Rekaman kamera memperlihatkan penyerang Liverpool tersebut berjalan menuju bangku cadangan tanpa memberikan respons kepada pelatih Mesir, Hossam Hassan, yang mengambil keputusan pergantian pemain.
Aksi itu langsung mengundang komentar tajam dari analis ESPN, Craig Burley dan Stevie Nicol, yang menilai sikap Salah berpotensi memberikan dampak negatif terhadap atmosfer tim.
Burley menilai reaksi Salah mengingatkan pada beberapa momen serupa yang pernah terjadi bersama Liverpool ketika ia terlihat tidak puas saat ditarik keluar oleh pelatih.
“Pemain bintang memang tidak suka diganti, tetapi cara merespons keputusan pelatih juga penting untuk menjaga keharmonisan tim,” ujar Craig Burley dikutip dari Liverpool.com, Selasa (16/6/2026).

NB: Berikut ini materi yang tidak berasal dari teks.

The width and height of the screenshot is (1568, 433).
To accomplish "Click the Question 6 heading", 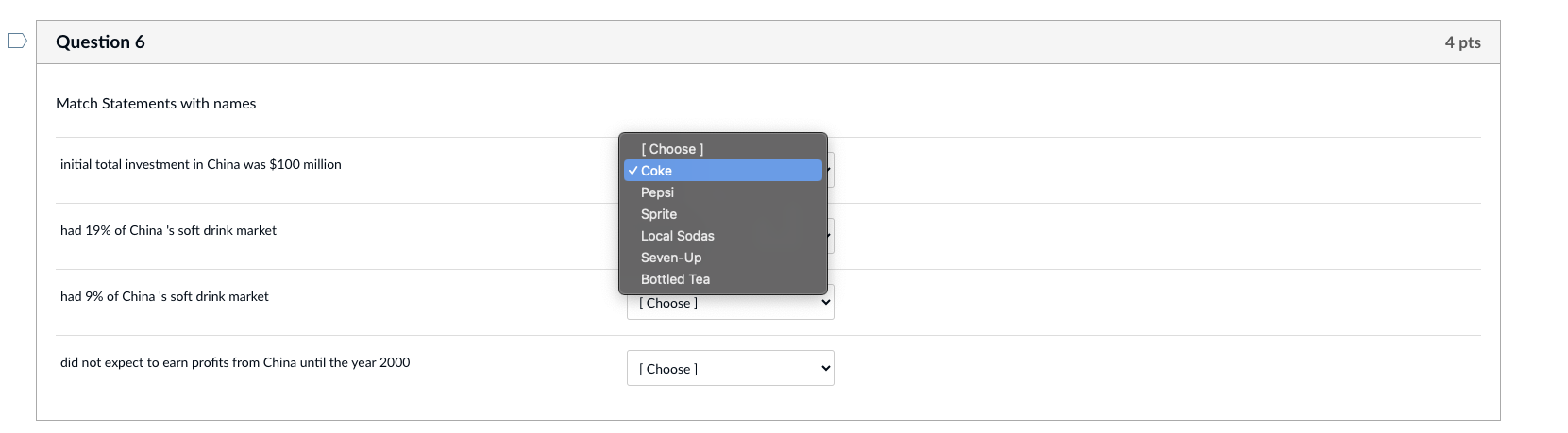I will pos(100,42).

Menurut Burley, gestur yang diperlihatkan Salah menunjukkan ketidaksenangan yang terlalu jelas dan berisiko menciptakan persepsi bahwa dirinya ingin selalu menjadi pusat keputusan di lapangan.

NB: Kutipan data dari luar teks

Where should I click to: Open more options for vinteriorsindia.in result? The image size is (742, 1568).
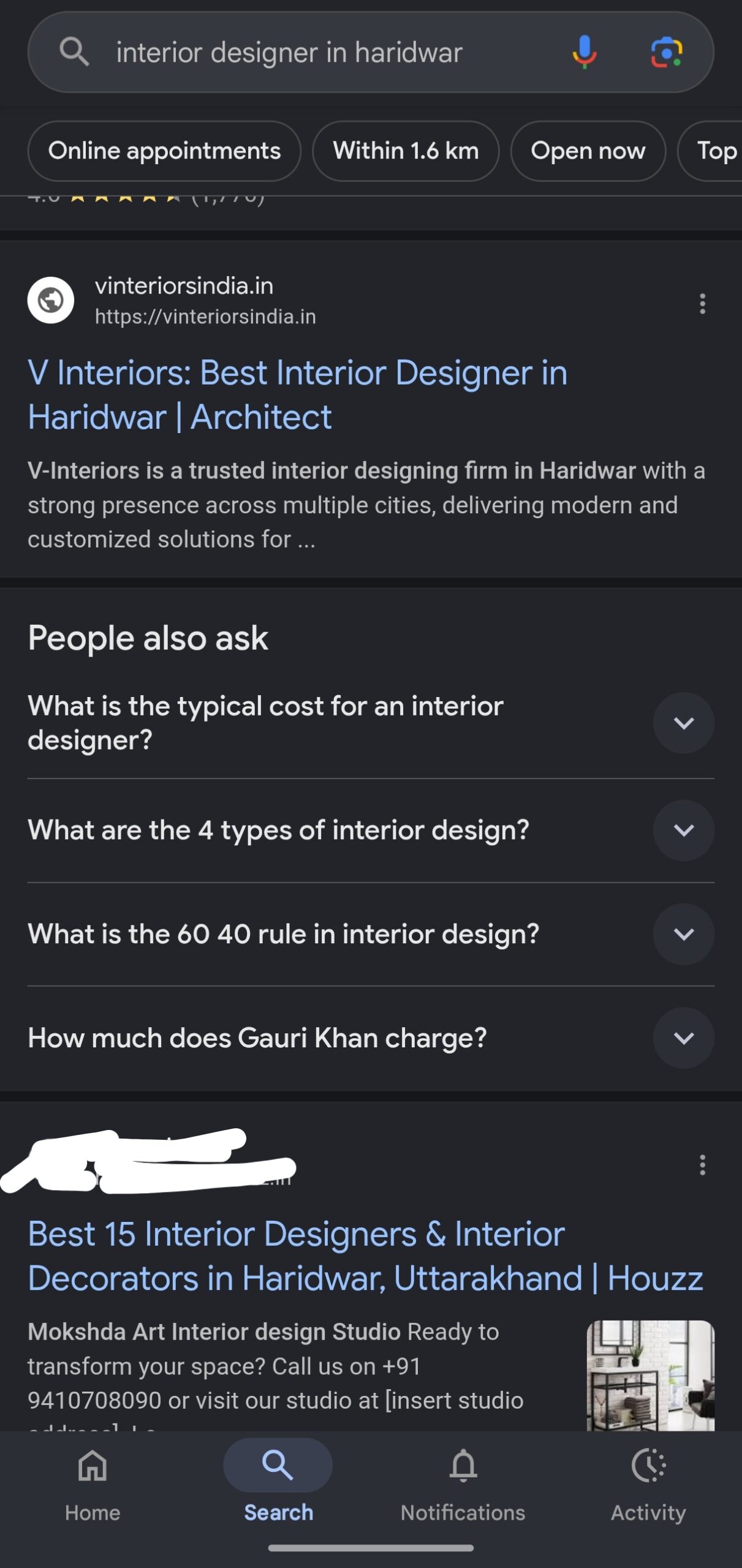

Sementara itu, Stevie Nicol menegaskan bahwa pemain sekaliber Salah seharusnya memahami pentingnya rotasi dalam turnamen panjang seperti Piala Dunia.
“Jika Mesir ingin melangkah jauh, semua pemain harus menerima bahwa ada saatnya mereka perlu beristirahat dan diganti demi kepentingan tim,” kata Nicol.

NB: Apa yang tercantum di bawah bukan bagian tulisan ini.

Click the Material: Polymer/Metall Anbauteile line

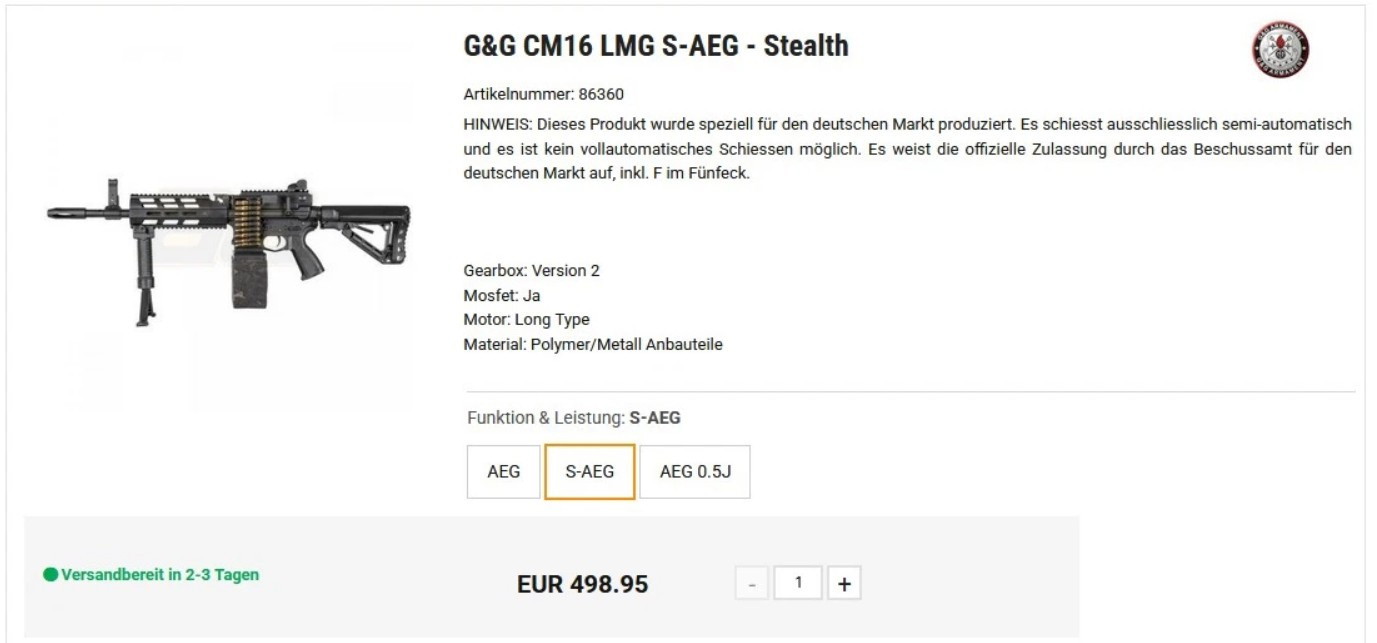pyautogui.click(x=592, y=344)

Ia juga menilai perilaku pemain bintang dapat memengaruhi rekan setim, suporter, hingga suasana ruang ganti apabila tidak dikelola dengan baik.
Terlepas dari kontroversi tersebut, kontribusi Salah di pertandingan itu tetap tidak terbantahkan karena ia menjadi kreator gol pembuka Mesir yang dicetak Emam Ashour pada menit ke-19.
Assist tersebut membuat Salah mencatatkan sejarah sebagai pemain Afrika pertama sejak 1966 yang terlibat langsung dalam gol Piala Dunia tepat pada hari ulang tahunnya.
Selain menyumbang assist, mantan pemain AS Roma itu juga beberapa kali mengancam pertahanan Belgia melalui serangan balik cepat dan sempat memaksa penjaga gawang Thibaut Courtois melakukan penyelamatan penting lewat sundulan berbahaya.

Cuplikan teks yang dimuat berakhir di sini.